Sean, 29, from Ayr, worked various jobs over the years, including as a janitor, cleaner and school crossing patroller, but feeling lost, living with parents and with little money to spend made him miserable.  

After meeting his now wife, Sean felt he had to make a change so enrolled in college, but he slipped into depression and ill health.

With his wife working as a nurse and giving birth to their daughter, Sean became a full-time dad which gave him something to be proud of and he began to feel healthier and happier.

But his work situation was still causing him to feel low.

Sean said: “I did different jobs, struggled to save money and although I was happy with my relationship, I was miserable. I wasn’t going anywhere in life and my mental health began to steadily decrease. My self-worth was also low as I began to doubt if I was good enough or if I’ll ever achieve what I want.

“Looking after my daughter was something that made me really proud, but I was still down as I was on Universal Credit for the first time, meanwhile my wife was out working and saving Covid patients. I started to say to myself ‘what if anything happens to her, what will I do for money’ so that made me realise I had to try and do something about it.”

In the back of his mind, Sean had always wanted to run his own business selling products that he enjoys and is passionate about. A keen gamer, Sean knew there were many people out there with a similar hobby. Determined to give it a try, he reached out to The Prince’s Trust. Although it was during lockdown, The Trust was running its Enterprise course online which was a perfect fit for Sean.

He completed the course, which included creating his business plan to open an online shop, Top-Hatted Hamster Games, selling gaming merchandise including Dungeon and Dragons, Zombicide, Batman Miniatures, Resident Evil boardgame, Marvel Crisis as well as hobby supplies. As well as gaining the confidence and knowledge needed to set up his business, Sean also successfully applied for a grant from The Trust which enabled him to buy his first batch of stock.

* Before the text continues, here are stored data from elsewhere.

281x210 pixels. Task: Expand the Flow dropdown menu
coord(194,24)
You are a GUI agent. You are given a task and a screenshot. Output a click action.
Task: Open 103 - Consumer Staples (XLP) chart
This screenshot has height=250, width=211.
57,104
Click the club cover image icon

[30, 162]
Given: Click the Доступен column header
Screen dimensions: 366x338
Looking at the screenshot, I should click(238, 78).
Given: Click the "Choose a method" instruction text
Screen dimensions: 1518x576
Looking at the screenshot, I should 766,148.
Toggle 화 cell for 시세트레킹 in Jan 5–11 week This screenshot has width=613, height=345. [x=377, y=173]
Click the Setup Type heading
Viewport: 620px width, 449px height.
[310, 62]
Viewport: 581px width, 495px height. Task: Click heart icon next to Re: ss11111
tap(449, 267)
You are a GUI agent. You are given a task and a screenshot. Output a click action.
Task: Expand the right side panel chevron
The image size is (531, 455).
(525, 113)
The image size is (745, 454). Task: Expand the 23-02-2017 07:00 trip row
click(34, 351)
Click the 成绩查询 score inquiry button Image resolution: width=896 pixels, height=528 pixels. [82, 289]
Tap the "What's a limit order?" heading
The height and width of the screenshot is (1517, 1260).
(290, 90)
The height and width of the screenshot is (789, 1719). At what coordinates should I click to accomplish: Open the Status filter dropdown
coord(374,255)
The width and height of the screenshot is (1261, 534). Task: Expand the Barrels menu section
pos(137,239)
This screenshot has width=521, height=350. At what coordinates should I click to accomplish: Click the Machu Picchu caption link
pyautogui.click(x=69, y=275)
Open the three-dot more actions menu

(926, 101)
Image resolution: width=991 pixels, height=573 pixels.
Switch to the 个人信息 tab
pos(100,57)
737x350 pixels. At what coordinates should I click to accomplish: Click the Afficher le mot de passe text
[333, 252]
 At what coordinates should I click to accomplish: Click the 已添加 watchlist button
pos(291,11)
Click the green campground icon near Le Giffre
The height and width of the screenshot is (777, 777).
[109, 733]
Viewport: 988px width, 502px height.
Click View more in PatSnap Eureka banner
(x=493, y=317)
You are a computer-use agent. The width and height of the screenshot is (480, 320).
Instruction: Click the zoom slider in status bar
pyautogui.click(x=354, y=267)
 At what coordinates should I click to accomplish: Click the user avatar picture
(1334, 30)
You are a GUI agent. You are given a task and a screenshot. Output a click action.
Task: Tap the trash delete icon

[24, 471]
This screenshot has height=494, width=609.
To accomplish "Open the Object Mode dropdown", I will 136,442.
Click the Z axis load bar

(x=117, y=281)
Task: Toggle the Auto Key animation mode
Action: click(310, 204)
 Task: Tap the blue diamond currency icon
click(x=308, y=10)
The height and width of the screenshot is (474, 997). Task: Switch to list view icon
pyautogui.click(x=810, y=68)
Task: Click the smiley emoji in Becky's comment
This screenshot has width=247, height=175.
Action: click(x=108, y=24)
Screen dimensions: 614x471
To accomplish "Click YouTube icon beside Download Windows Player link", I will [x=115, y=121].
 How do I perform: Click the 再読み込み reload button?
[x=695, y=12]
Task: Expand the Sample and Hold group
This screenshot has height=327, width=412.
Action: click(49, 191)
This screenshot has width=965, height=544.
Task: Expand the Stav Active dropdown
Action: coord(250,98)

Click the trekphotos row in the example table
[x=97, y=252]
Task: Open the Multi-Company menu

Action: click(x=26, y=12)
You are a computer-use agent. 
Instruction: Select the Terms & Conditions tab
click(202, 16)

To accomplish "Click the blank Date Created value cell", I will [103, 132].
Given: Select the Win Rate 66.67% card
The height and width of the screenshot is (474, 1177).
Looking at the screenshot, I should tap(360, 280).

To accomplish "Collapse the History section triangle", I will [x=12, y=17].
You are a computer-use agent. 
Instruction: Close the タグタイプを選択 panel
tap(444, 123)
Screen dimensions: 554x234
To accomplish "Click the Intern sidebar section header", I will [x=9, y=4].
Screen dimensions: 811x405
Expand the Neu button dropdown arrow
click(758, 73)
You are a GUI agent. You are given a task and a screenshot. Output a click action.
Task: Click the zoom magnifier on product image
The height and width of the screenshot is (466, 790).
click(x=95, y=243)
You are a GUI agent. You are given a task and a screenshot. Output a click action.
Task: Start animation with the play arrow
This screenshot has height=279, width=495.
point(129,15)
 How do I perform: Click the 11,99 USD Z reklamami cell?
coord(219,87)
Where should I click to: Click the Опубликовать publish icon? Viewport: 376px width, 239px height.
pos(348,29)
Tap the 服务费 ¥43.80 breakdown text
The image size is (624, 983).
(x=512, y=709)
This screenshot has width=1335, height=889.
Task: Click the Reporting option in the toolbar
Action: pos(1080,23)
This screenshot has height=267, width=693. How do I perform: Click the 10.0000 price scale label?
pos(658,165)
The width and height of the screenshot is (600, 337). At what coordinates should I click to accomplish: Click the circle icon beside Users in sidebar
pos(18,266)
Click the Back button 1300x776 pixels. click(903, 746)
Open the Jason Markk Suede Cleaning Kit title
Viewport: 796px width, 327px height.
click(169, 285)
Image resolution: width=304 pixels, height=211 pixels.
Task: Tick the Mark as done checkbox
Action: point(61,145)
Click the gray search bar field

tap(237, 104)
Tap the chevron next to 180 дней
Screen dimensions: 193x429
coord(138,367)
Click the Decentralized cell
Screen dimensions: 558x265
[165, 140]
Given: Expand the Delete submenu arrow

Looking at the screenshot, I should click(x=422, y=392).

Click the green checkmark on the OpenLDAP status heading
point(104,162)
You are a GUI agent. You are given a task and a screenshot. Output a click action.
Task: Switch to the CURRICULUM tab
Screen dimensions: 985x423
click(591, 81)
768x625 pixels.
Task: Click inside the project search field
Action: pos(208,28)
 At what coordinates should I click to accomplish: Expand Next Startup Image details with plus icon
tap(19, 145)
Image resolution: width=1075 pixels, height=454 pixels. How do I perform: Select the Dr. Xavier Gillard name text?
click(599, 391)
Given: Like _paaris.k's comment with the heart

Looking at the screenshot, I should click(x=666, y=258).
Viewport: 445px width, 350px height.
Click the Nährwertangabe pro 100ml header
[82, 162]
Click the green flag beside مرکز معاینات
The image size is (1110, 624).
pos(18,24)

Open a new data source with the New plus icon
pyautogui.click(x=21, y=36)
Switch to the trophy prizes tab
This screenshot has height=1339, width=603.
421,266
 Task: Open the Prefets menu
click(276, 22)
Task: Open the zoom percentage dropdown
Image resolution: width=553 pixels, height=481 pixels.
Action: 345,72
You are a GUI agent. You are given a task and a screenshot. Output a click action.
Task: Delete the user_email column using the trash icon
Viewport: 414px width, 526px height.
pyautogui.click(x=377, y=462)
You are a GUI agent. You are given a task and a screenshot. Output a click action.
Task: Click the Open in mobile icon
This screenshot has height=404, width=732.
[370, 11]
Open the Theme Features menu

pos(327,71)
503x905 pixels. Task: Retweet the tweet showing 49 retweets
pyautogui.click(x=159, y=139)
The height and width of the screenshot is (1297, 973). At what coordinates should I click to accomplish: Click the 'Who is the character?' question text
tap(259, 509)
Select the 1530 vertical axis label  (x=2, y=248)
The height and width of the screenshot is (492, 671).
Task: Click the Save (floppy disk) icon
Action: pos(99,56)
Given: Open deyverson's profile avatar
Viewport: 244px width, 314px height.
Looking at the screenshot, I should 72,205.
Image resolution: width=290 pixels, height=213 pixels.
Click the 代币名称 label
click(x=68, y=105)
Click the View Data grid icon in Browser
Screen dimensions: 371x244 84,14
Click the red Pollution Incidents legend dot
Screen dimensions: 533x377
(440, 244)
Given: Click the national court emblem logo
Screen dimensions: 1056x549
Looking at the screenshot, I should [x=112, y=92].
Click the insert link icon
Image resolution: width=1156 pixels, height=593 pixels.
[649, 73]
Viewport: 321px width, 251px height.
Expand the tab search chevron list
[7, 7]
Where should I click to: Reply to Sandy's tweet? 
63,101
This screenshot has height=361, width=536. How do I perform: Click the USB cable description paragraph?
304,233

I wasn’t sure if I could receive help from The Trust at my age and so I was flattered when they called me young! Doing the Enterprise has had such a positive impact on my life. I feel good about myself and feel if I can set a goal like this at my age with all the barriers I have, then I can do anything, and so can other young people in Scotland. In five years, I want to be in a position to give other young people jobs and even hopefully open a shop.